A cheater and a liar.
Don't hedge. Don't hem and haw. Don't parse over this angle or that angle only to duck out from the real point you're making if you believe he acted deliberately: You're calling him a cheater and a liar.
So fine. Call him that.
But if you do, you'd better be calling for his firing, too. Because if Tomlin were proven to be a cheater and a liar, that's precisely what he would deserve. Not just that $100,000 fine the NFL levied Wednesday. Not a suspension. Not even the still-lingering possible loss of draft picks. Plain and simple, he would deserve to be tossed out by the Rooneys without so much as a see-ya.
Funny, I'm not hearing calls for Tomlin's firing, are you?
Could it be because, among all the evidence in play, nothing points to his guilt that's even remotely conclusive?
Oh, sure, you can think that maybe he acted with intent, that possibly there's a motion or two he made that could be damning.
But you don't know. I don't know. Only Tomlin can.
At the same time, here are three points that are emphatically and demonstrably known:
• Nothing in the videos conclusively shows intent.
This isn't like that New York Jets assistant jutting out his leg a couple years ago. There's no smoking gun, and only an irrational observer would suggest otherwise. I'll admit I wavered at the first sighting of KDKA's angle, based on a split-second of Tomlin's body language shifting to the right. But neither that nor anything can be called conclusive.
Read anything in that NFL news release Wednesday about intent?
Can you imagine the league's penalty if it had been confident of — or even strongly suspected — intent?
• Nothing in Tomlin's words has been conclusively contradicted, including by the NFL.
He told us that his approach to watch Jones' return was the same he takes with every kickoff, and there's overwhelming video evidence to support it. He also told us he was startled upon seeing himself on the JumboTron, and the timing on the video supports it. Same goes for all his other statements. There's been no gotcha.
• Nothing in Tomlin's history, professional or otherwise, suggestsanything close to the character flaw involvedwith a charge of scope.
This too is indisputable. There's no history of cheating or even a cheating accusation.
Has he been caught in lies or deception related to gamesmanship or keeping secrets from opponents?
Sure, as has just about every other coach or manager in the history of organized sport. But there's been nothing significant outside that realm.

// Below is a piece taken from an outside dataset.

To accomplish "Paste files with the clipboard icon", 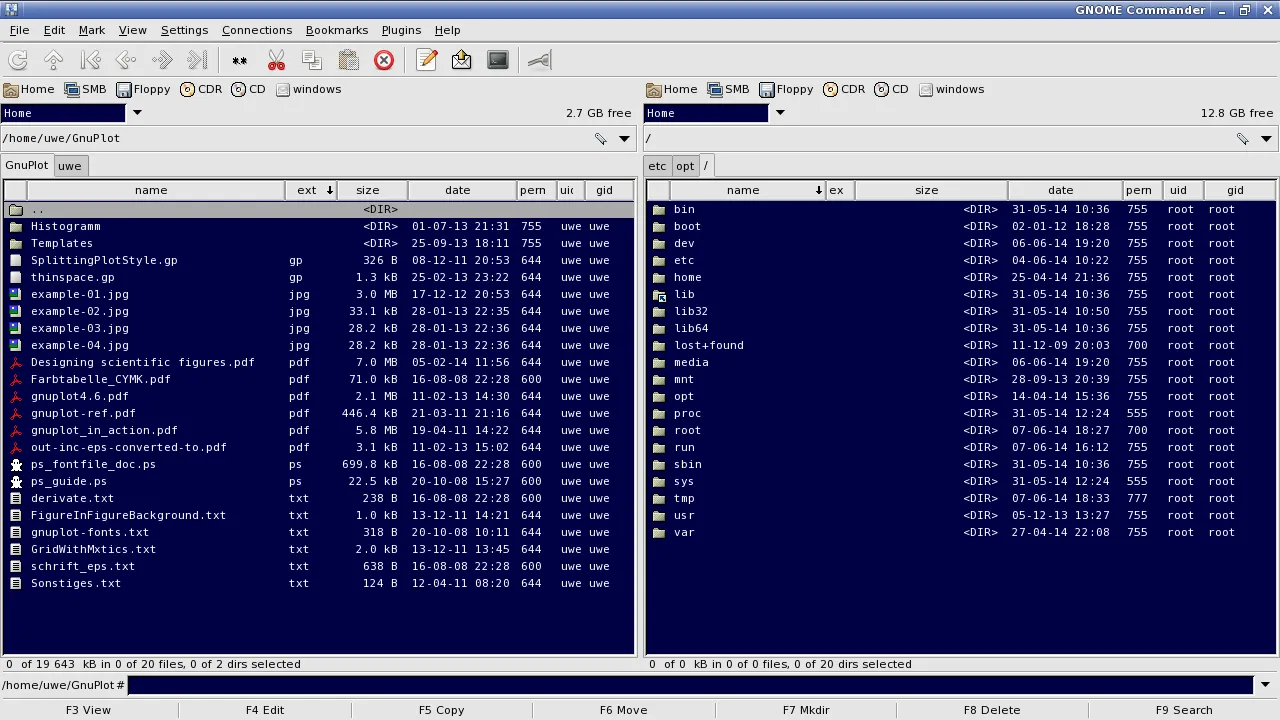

Look, I have a lot of problems with Tomlin.
I think he has become too passive with his veterans.
I think he had the Steelers inexcusably unprepared to open this season.
I think he's stuck in his ways to the dramatic extent that he would fly his team to London so late in the week that they barely had time for tea before kickoff.
I think he has become aloof and arrogant and, to be totally candid, not terribly likable.
I also think he came across as an epic phony in that Tuesday news conference, flicking on the charm when it suited his needs.
But a cheater and a liar?
You had better come with a whole lot more than incomplete conjecture or casual dislike when assailing a man's character.
If not, let's talk about that Miami defense.